◆ **Requirement**
Data follows below. Repeat exactly the lines between the line holding "Open the Excel file icon for Données RH" and the line holding "You are a GUI", inclusive, and nothing more; drop pictures.

******

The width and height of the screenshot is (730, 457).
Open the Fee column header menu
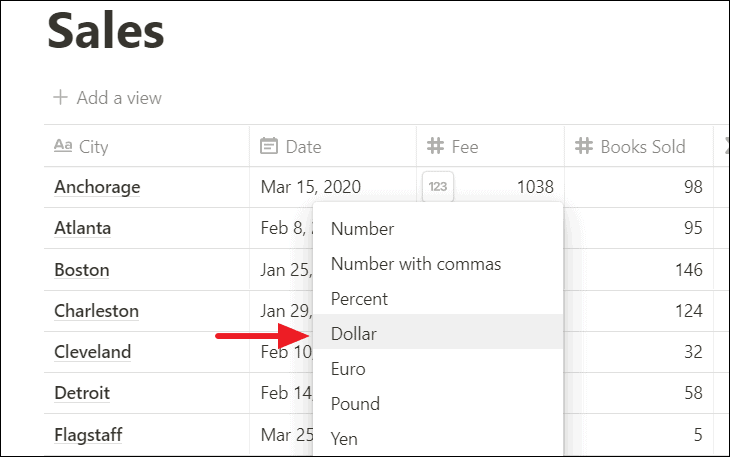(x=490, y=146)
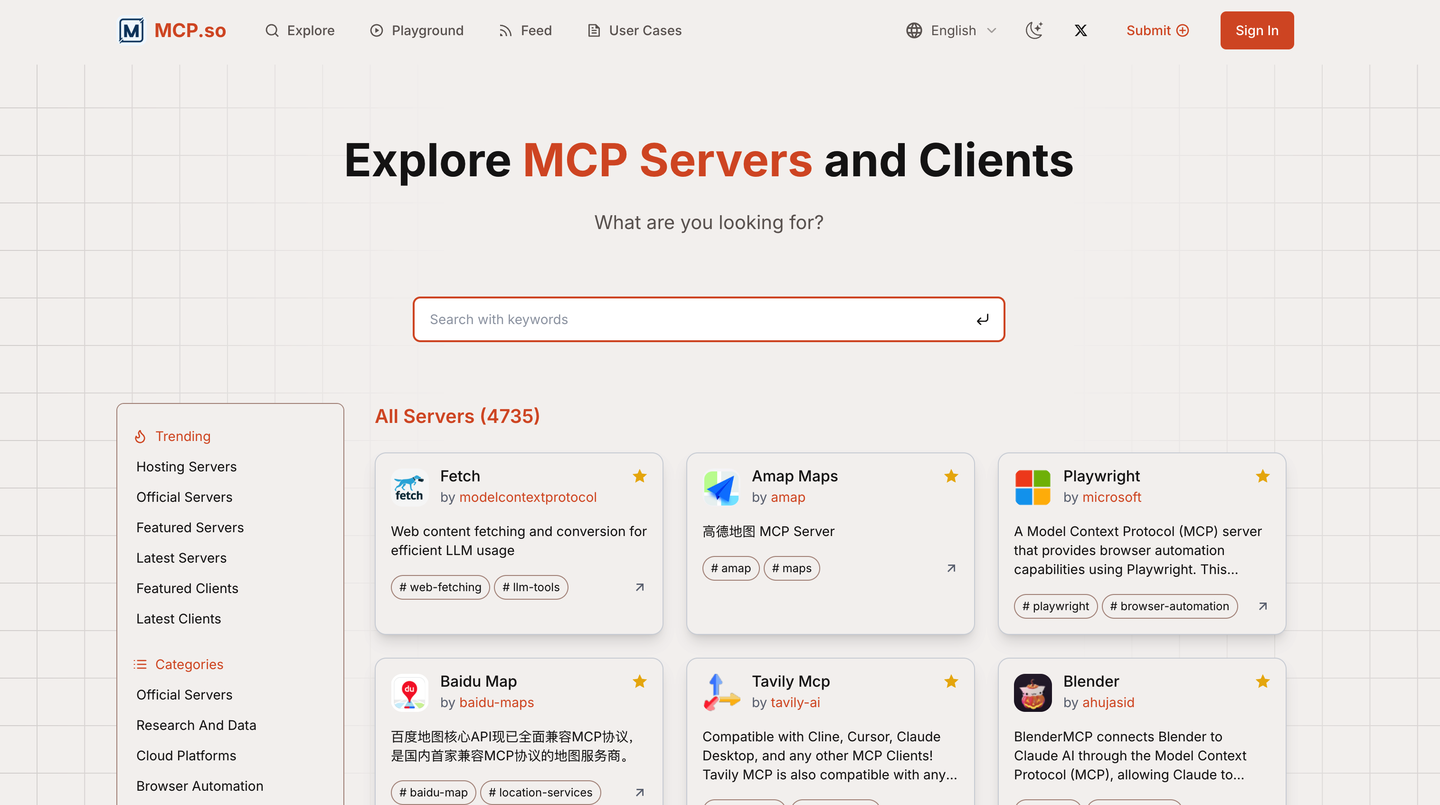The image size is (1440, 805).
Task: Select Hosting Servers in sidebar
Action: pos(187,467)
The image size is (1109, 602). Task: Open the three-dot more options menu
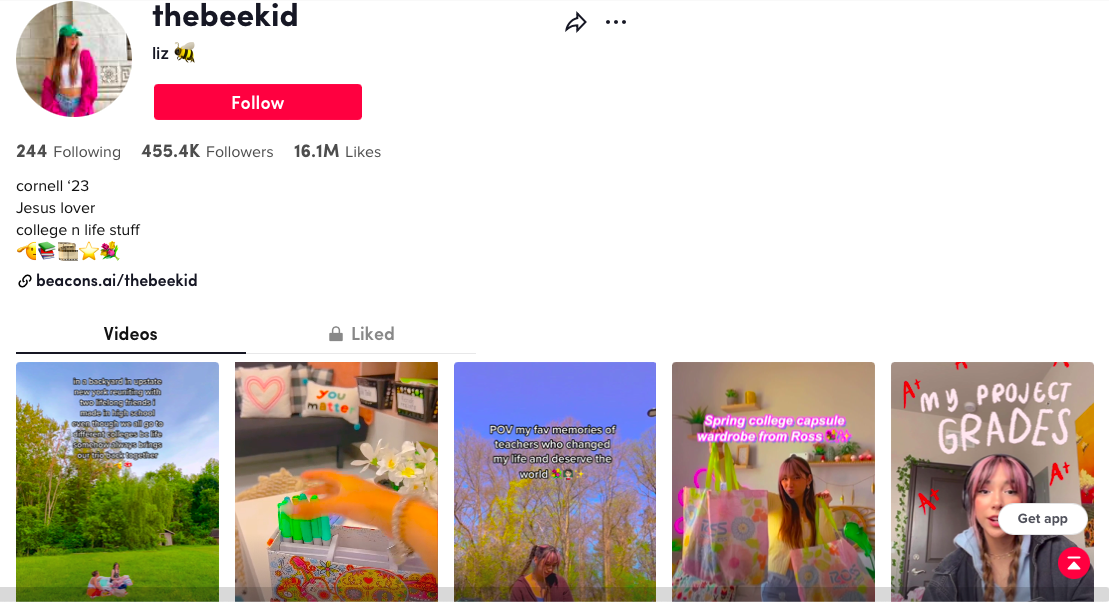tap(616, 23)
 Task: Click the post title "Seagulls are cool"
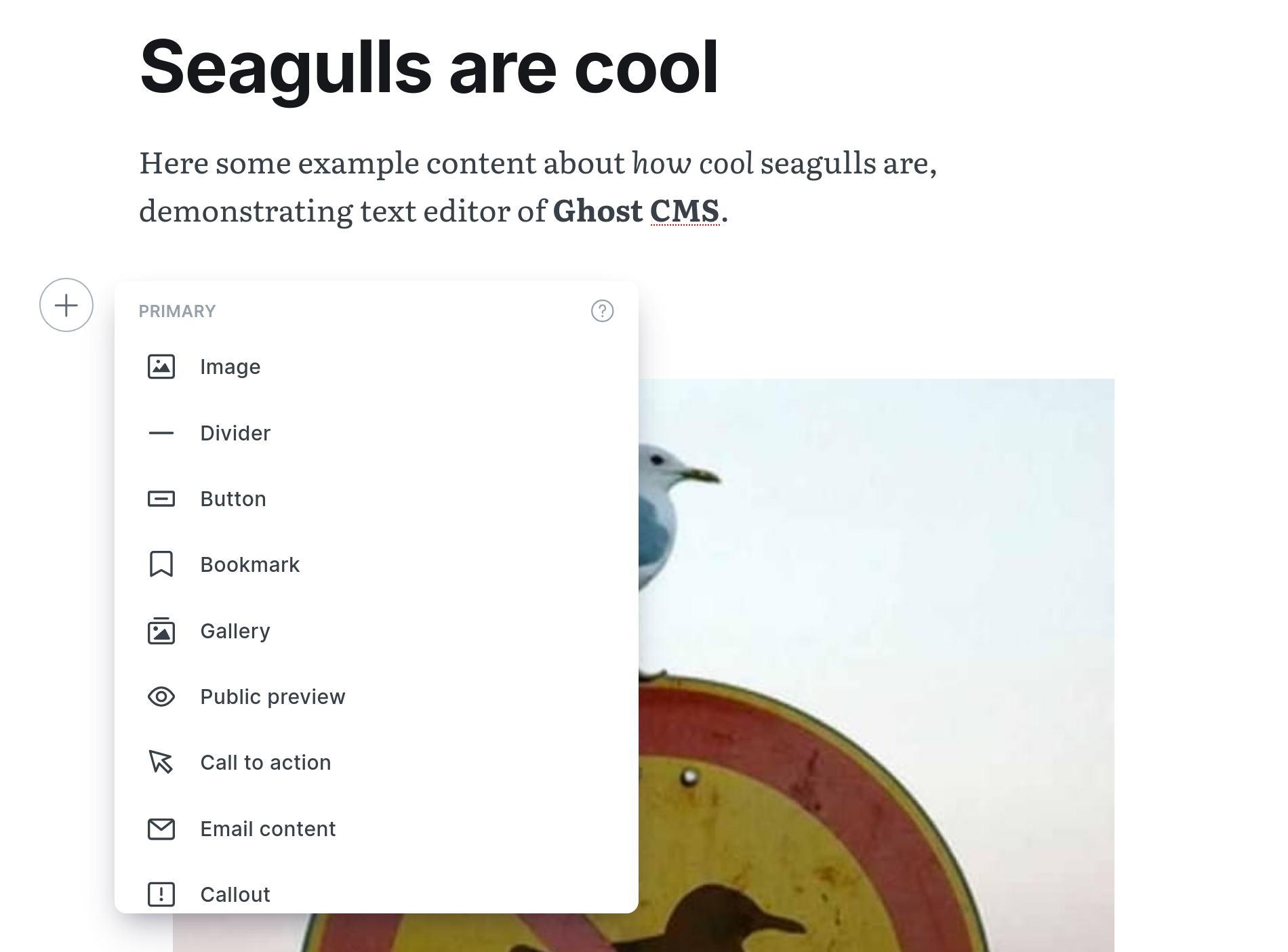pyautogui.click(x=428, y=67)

******

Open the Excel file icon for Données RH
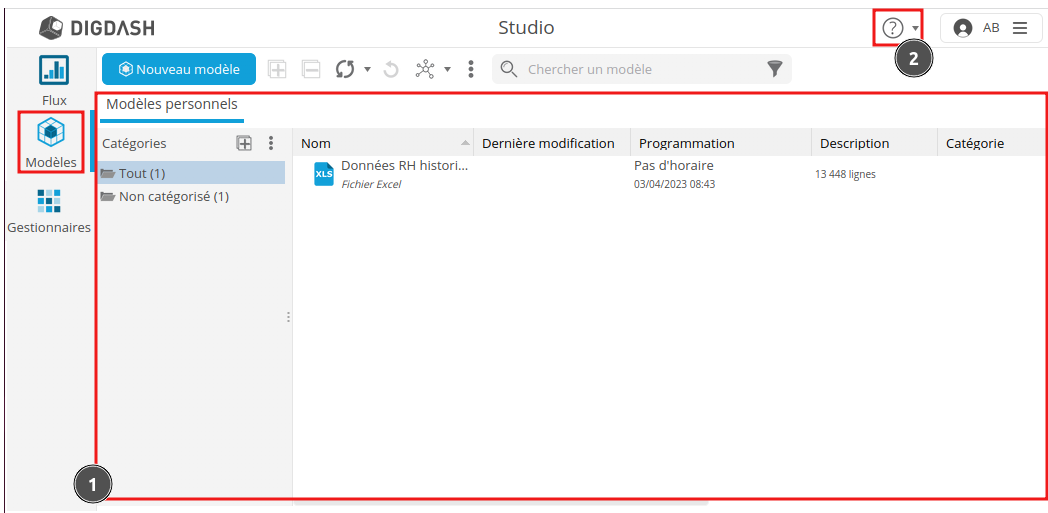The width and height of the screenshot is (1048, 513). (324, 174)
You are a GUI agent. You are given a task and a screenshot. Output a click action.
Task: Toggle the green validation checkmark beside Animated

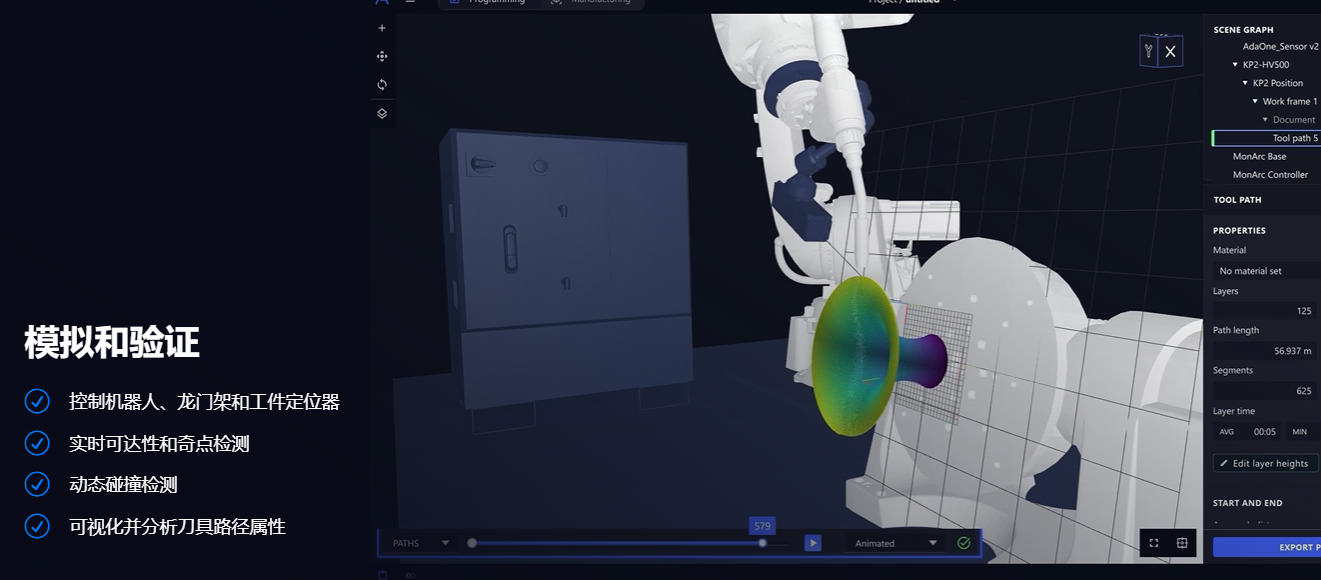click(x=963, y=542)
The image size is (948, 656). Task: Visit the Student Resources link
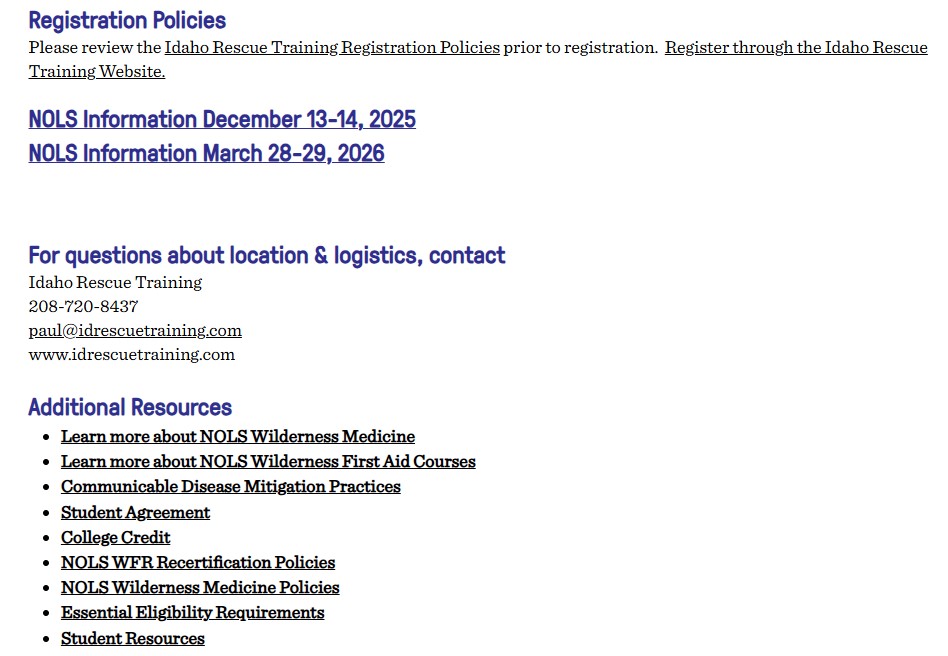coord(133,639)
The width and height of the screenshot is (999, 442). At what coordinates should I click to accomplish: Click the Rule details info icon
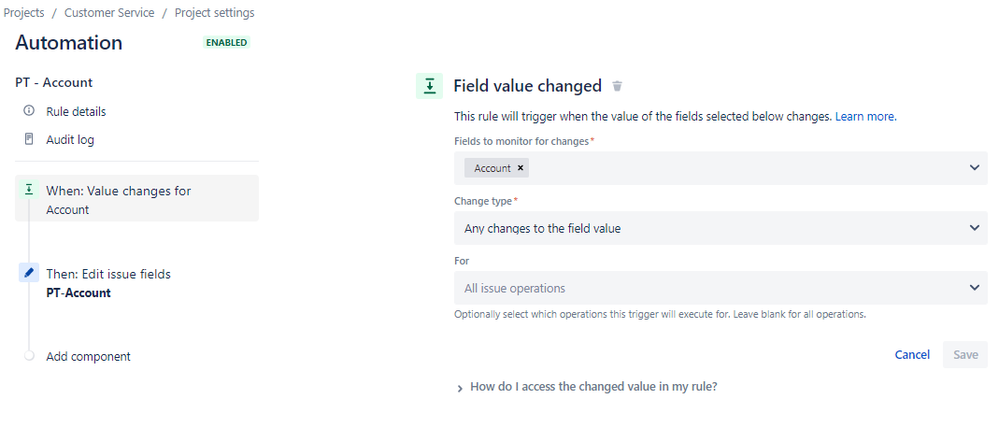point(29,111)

******

◆ **Solved exercise**
Open the Excel file icon for Données RH
The width and height of the screenshot is (1048, 513). (324, 174)
You are a GUI agent. You are given a task and a screenshot. Output a click action.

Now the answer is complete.